Vitamin A deficiency due to malabsorption after intestinal surgery should be suspected in patients with unexplained vision loss, based on data from several cases seen in one neuro-ophthalmic practice between January and December 2005.

Dr. Teresa Chae and Dr. Rod Foroozan of Baylor College of Medicine in Houston described three cases where past intestinal surgery was linked to vision loss. All surgeries took place more than 18 years before onset of symptoms. The patients were older than 65 years, and their vitamin A deficiencies were confirmed with blood tests (Br. J. Ophthalmol. 2006;90:955–6).

Patient 1, a 69-year-old man, presented with a 4-month history of night blindness. He had undergone intestinal bypass sur-gery 20 years earlier, and had a history of childhood hepatitis. Patient 2, an 80-year-old man, reported 4 months of decreased vision in one eye that worsened at night. His history included Crohn's disease and a partial small- and large-bowel resection for a ruptured ileum at age 44 years.
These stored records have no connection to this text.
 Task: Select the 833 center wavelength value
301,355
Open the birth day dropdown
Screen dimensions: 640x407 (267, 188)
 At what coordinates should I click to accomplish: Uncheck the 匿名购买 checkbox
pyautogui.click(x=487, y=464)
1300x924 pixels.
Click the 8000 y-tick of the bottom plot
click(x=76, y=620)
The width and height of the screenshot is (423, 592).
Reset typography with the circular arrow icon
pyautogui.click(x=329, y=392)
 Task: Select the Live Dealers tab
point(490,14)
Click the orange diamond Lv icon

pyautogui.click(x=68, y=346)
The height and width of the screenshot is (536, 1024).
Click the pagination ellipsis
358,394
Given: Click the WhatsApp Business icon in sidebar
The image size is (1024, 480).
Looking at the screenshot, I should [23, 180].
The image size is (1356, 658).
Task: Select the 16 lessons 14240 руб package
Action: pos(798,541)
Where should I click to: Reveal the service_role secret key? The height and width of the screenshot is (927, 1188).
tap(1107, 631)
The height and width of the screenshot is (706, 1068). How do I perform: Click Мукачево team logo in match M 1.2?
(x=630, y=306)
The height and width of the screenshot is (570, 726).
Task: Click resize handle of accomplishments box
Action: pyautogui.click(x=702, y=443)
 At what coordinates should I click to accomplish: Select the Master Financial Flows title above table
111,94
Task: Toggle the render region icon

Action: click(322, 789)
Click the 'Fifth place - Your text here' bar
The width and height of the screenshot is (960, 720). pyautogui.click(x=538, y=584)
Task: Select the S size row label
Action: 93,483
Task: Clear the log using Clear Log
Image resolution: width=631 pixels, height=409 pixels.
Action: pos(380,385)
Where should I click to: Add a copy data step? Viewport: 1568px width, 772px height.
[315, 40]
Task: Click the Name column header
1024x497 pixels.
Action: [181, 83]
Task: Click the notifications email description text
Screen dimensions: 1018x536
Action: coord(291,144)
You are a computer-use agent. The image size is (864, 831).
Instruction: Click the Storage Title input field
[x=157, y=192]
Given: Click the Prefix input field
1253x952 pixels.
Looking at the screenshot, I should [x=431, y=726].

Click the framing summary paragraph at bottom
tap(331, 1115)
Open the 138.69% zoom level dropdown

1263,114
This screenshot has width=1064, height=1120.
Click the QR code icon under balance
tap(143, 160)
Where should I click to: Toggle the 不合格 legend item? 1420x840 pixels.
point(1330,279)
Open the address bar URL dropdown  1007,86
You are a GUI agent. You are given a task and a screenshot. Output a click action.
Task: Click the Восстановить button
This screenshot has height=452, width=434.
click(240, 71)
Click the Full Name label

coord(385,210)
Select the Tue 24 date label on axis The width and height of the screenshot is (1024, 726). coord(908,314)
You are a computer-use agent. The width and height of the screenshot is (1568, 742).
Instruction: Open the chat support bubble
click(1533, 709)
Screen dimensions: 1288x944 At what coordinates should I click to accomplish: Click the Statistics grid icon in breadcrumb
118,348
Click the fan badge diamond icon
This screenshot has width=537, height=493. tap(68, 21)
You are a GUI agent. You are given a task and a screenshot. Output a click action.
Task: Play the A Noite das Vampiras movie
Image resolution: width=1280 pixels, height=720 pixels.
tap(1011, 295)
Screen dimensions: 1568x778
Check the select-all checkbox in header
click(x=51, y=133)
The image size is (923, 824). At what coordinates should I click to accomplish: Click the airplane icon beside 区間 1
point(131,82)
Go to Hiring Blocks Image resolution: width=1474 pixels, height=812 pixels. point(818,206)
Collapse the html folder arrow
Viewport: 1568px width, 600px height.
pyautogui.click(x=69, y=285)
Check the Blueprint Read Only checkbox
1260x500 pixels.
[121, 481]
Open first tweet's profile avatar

Patient 3, a 79-year-old woman, reported several months of decreased vision, and her history included cholecystectomy with subsequent surgeries to manage complications. Her surgeries occurred 18–20 years before her vision problems began.

Patients 1 and 2 were treated successfully with vitamin A therapy (200,000 IU per day), administered by intramuscular injection. Patient 3 declined vitamin A therapy and had no additional follow-up care.